In a format reminiscent of PechaKucha 20 x 20 (20 PowerPoint slides in

20 minutes or less) events, Saatchi & Saatchi asked 7 of the world’s

leading creative thinkers in 7 very different fields to share their

ideas in 7 minutes or less at the first-ever 7×7 event in New York City. The speakers, ranging from the curator of the world-famous TED Conference to an ESPN Chess Grandmaster, took three basic approaches to winning friends and influencing followers in their allotted seven minutes: Going Global, Staging It Live, and Stimulating the Senses.

Going Global: Marc Schiller, CEO of digital marketing agency Electric Artists and co-founder of Wooster Collective, led audience members on a whirlwind tour of street art from New York to Europe to Australia, showing how and why graffiti artists are risking arrest to beautify public spaces and bring meaning to previously meaningless locations. Similarly, Chris Anderson of TED demonstrated the alluring power of innovative ideas by showing how TEDx events are sprouting up on every continent.

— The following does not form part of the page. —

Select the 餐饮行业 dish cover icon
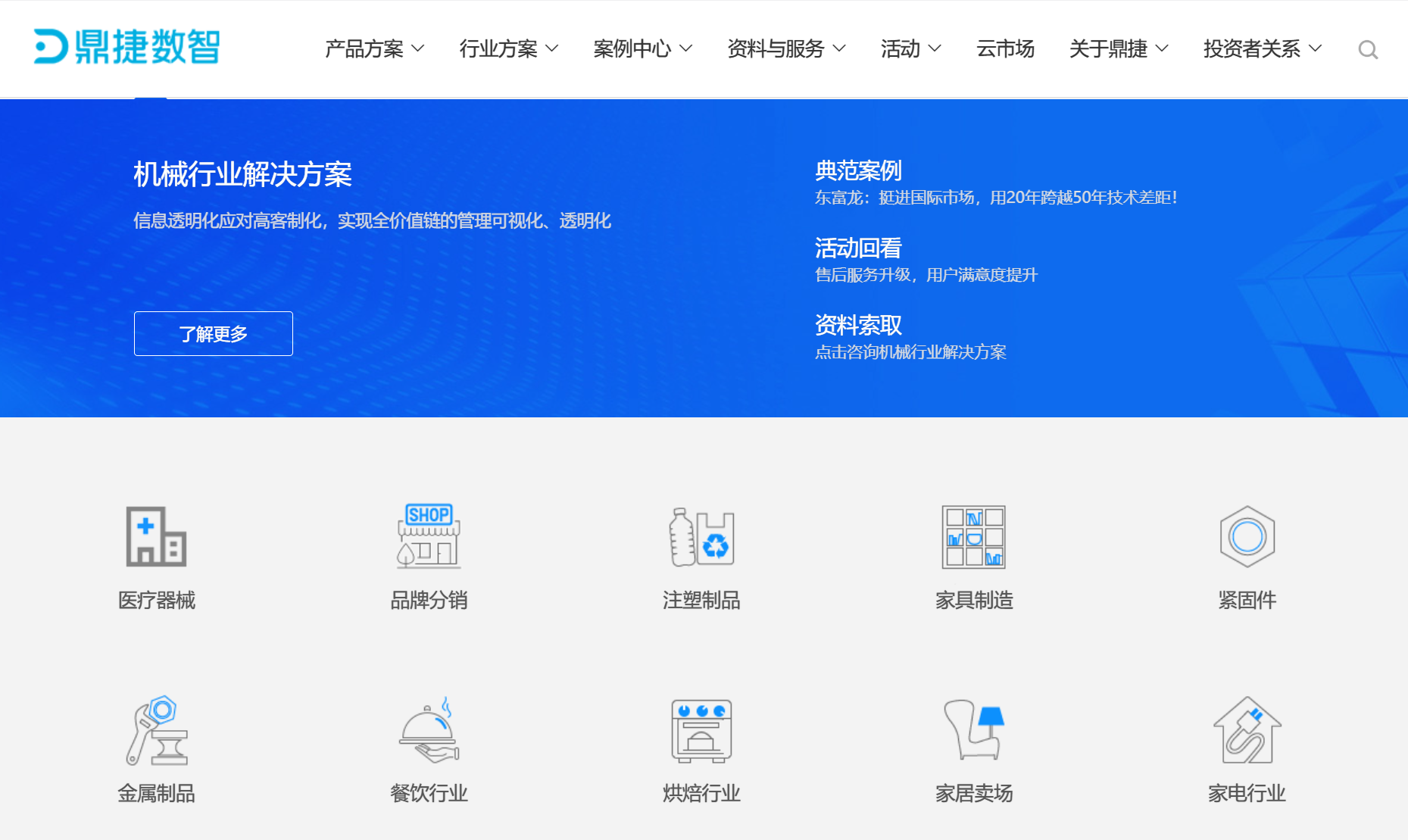 coord(428,731)
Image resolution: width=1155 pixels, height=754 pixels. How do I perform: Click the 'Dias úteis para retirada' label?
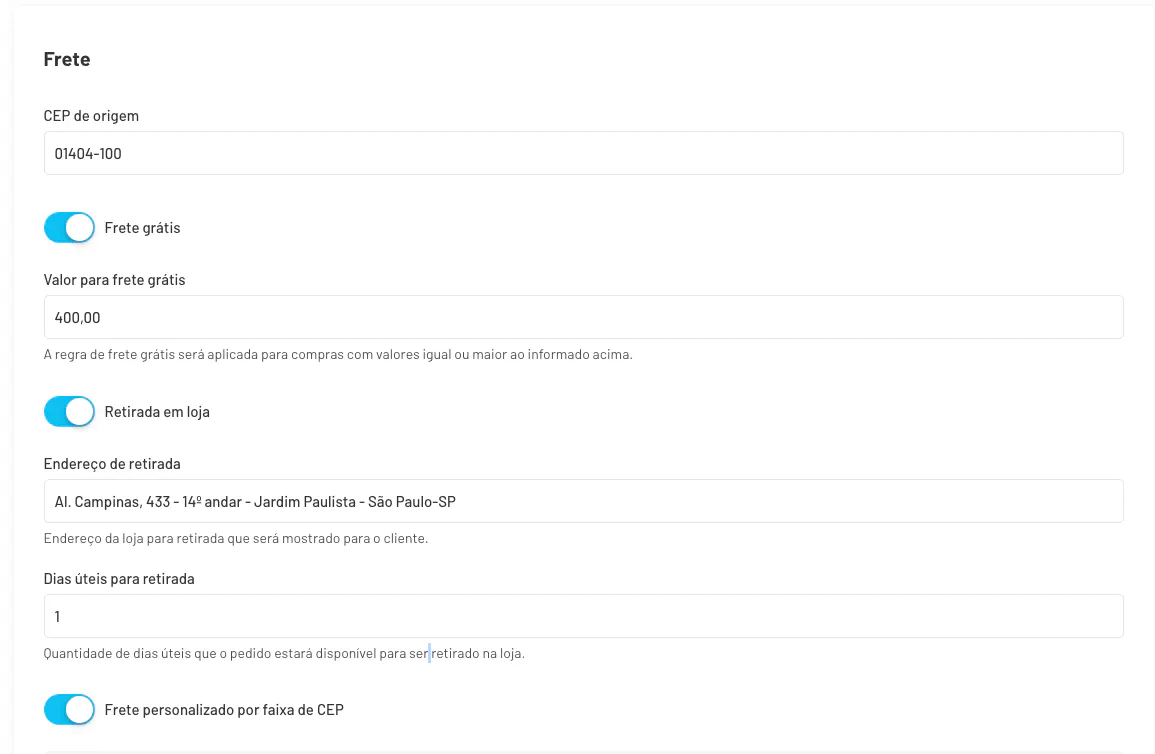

Staging It Live: Maurice Ashley, a Chess Grandmaster and an on-air chess commentator for ESPN, was perhaps the most inspiring speaker of the night, turning a routine chess match into a epic narrative more exciting than the running of the Kentucky Derby this past Saturday. He raised the stakes of audience participation by inviting two chess champions — one in Belize (!) and one in New York City — to compete in a frenetic, two-minute chess match via Internet. During the match, Maurice gave a live play-by-play, turning a simple castling into the type of drama one typically associates with a world-champion sprinter running the 100-meter dash in under 10 seconds.

Stimulating the Senses: Think beyond the spoken word or the brief video clip. The audience gave a rousing ovation to the St. Joseph’s School Band from the South Bronx, who put on a tremendous live performance of Gustav Holst. Liz Arana, head chef at Alexandra restaurant in NYC, gave a live cooking demo of fried calamari that filled the hall with aromatic scents and left people talking excitedly about what they were smelling.

My takeaway lesson for the night: powerful ideas are made even more powerful by embracing one of the three presentation approaches above. If you’re consulting to a Fortune 500 company, you probably won’t get the opportunity to cook fried calamari while discussing P&L opportunities, but the idea of Going Global and Staging It Live are two particularly powerful presentation concepts that can help you win friends and influence followers — all in 7 minutes or less.